Provided text:
┌──

Why Ed Miliband needs a new story

by Tom Albrighton 12 November 2014 Copywriting, Copywriting reviews, Storytelling, Tone of voice

Politics is complicated. It involves difficult questions of economics, sociology and ideology. Most of the time, it’s less about universal unity and sweeping transformation, more about delicate compromises between many different groups and interests – in Otto von Bismarck’s phrase, the ‘art of the possible’.

Trouble is, as any copywriter will tell you, complexity doesn’t sell. The most powerful, memorable and attention-grabbing messages are usually the simplest. And storytelling is one of the best ways to turn a complicated reality into a simple message.

The eternal Tory story: restoration and redemption

To make their case, conservatives (of all parties) often tell stories of restoration or redemption. These stories are a bit like the legend of the Holy Grail. Once, the land was great. But then something precious was lost, and leaders strayed from the true path. Once the grail is regained, leaders can lead, and the land can be great once more.

This story is retooled with different characters and events to suit the times. It’s often given an emotional kick with an appeal to nostalgia – harking back to some halcyon ‘Great Britain’ of yore. But the basic arc is always the same: something has been lost – or stolen – and we can return it. This rhetorical sleight of hand positions reactionary sentiments, or regressive policies, as being positive, natural and logical.

In 1979, Margaret Thatcher pledged to wrest power back from the unions, freeing Britain from their stultifying influence. John Major’s ill-fated ‘back to basics’ campaign promised a return to ‘family values’ and no-nonsense crime-fighting, implicitly painting liberals as those who had let things slide.

More recently, David Cameron’s Tories have positioned themselves as saving the economy from the damage done by Labour’s profligacy. That story has played very well with voters, while Gordon Brown saving the world economy is forgotten. But a good story doesn’t have to be true – just simple, dramatic and relatable. The austerity line of ‘we must pay our debts’ is simpler and more human than the unfathomable chaos and complexity of global macroeconomics.

└──

Continue the article on why Ed Miliband needs a new story, starting right after its final sentence.

Exercise data:
┌──

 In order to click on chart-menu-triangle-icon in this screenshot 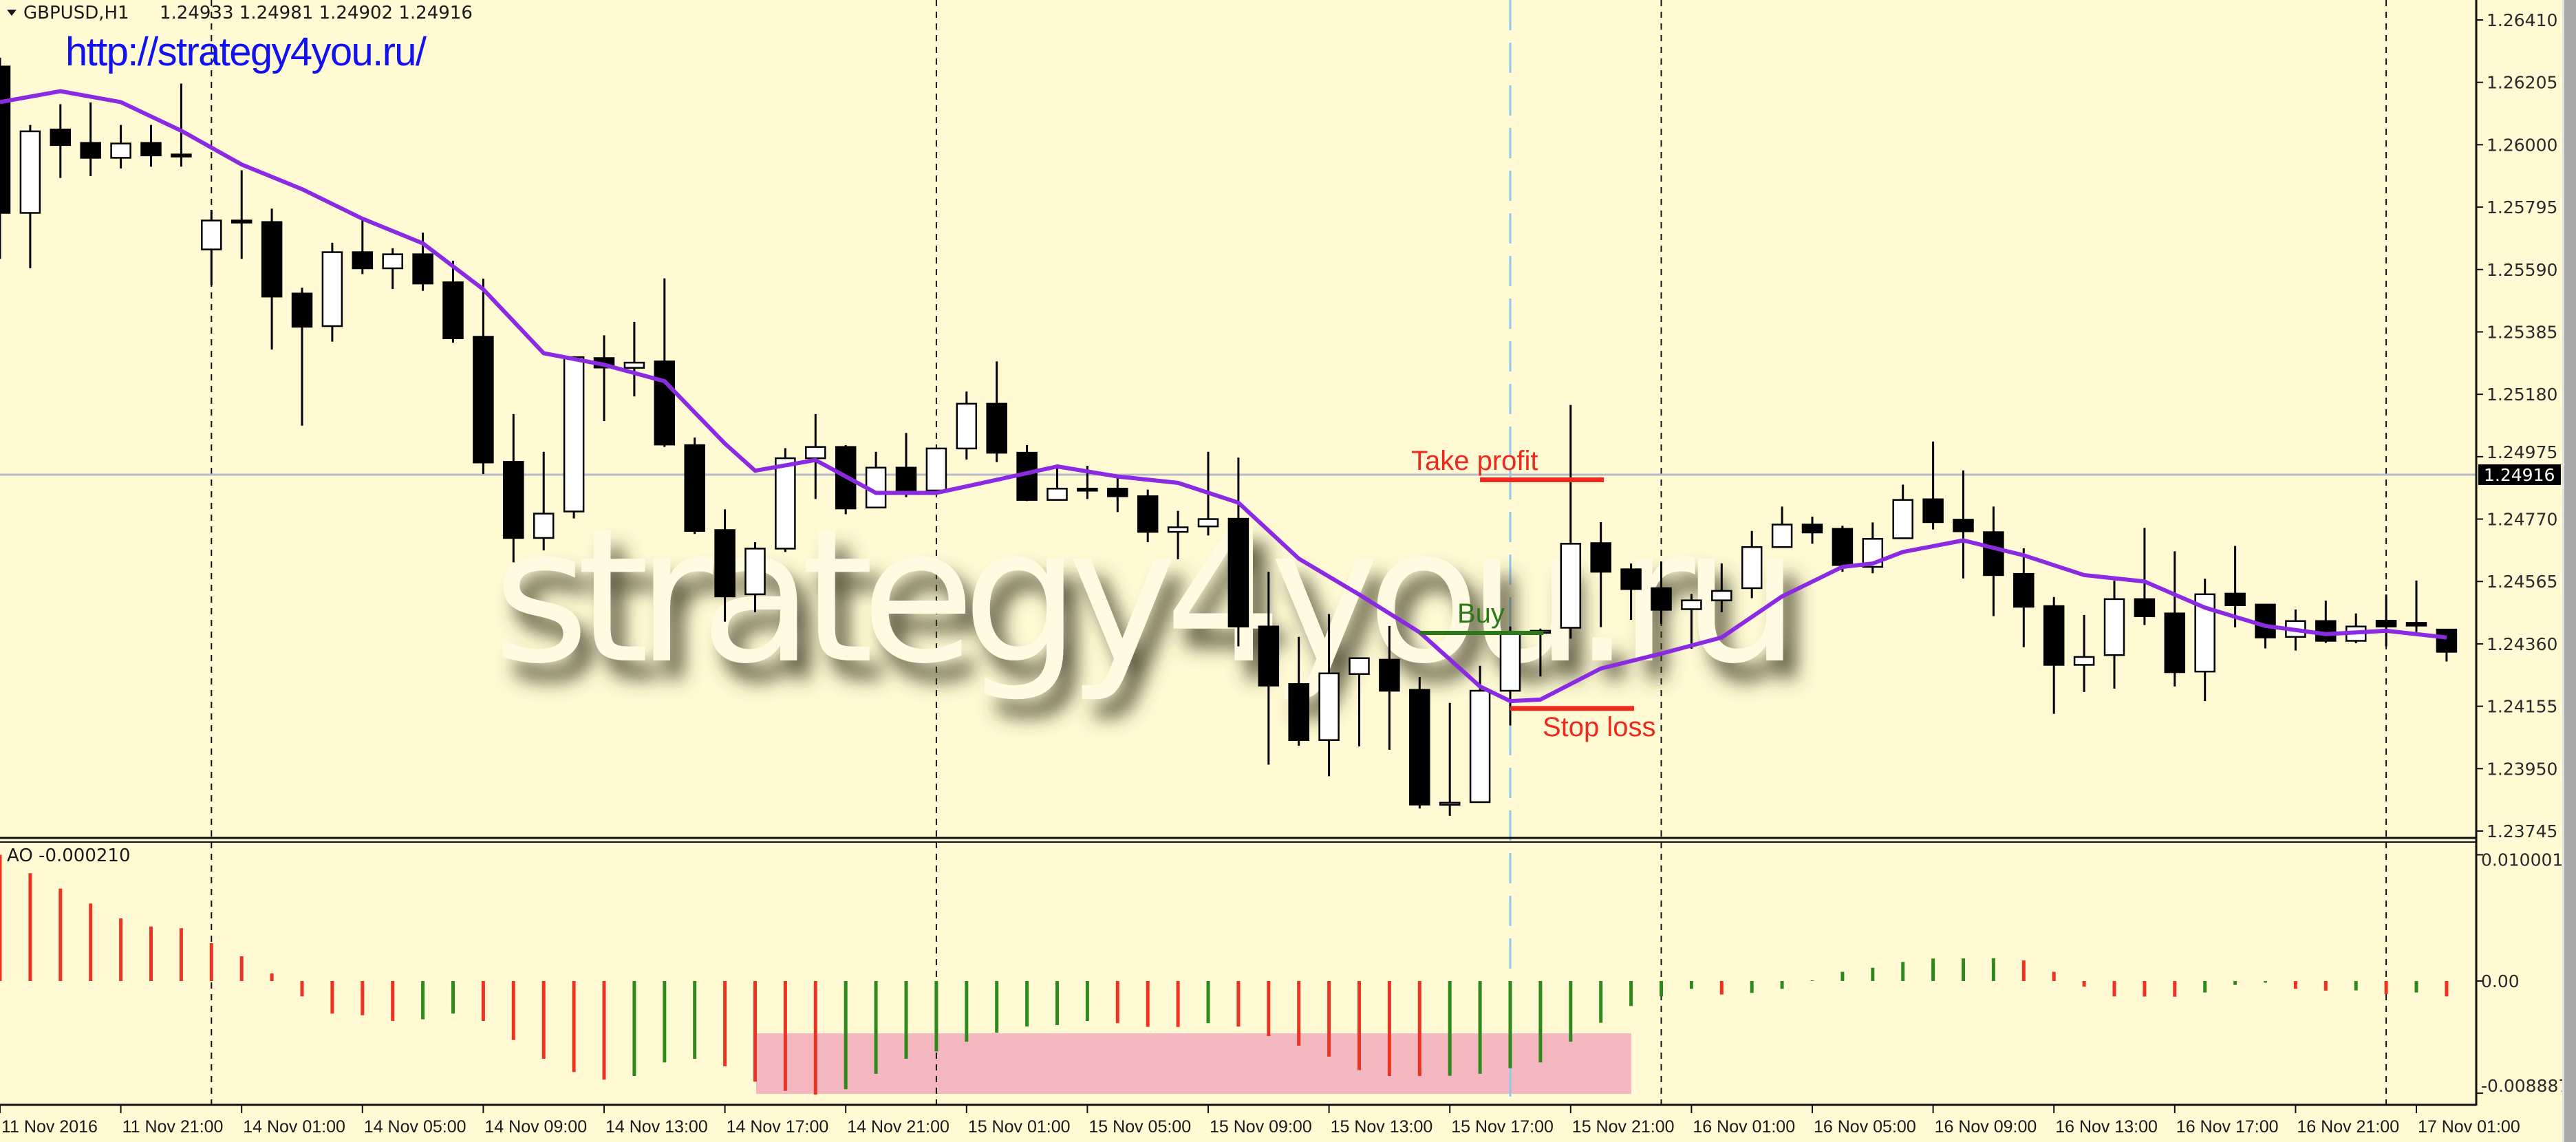, I will do `click(12, 13)`.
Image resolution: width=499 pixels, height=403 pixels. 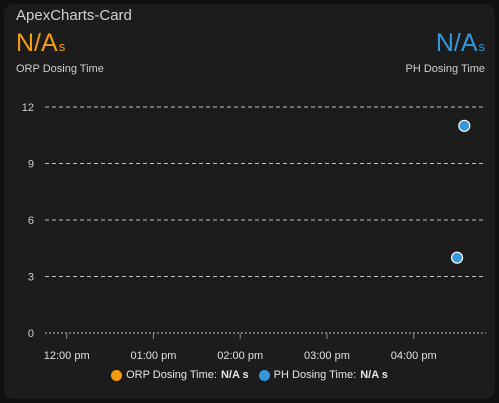 I want to click on legend-label-ph: PH Dosing Time:, so click(x=315, y=375).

└──

Result of this task:
How the Tories tell their story, and how they could do it better

The main slogan on the Tories’ current website. ‘Securing a better future’, only hints at their narrative. But further down the home page, David Cameron has a story to tell:

Together, we are turning Britain around. Our long-term economic plan is working – but there is still much more to do.

Screen Shot 2014-10-15 at 21.06.29

These few well-chosen words place us in the middle of a story that’s being told, but still needs our help if we want to hear the end. Are we really going to close the book now?

The page you click through to manifests as a personal message, but almost immediately devolves into a bullet-point laundry list of achievements. It should really say something like this:

Labour mismanaged our national economy and ran up debts they couldn’t repay. We couldn’t go on like that, and in 2010 the Conservatives formed a coalition to get Britain back on track. Since then, we’ve been working hard to balance the books and give every hard-working family in the country their chance for happiness and prosperity.

Eugh. I feel dirty just typing that. But the smooth way it rolls off the pen is testament to the Tories’ success in peddling this line, and how well it plays as a story.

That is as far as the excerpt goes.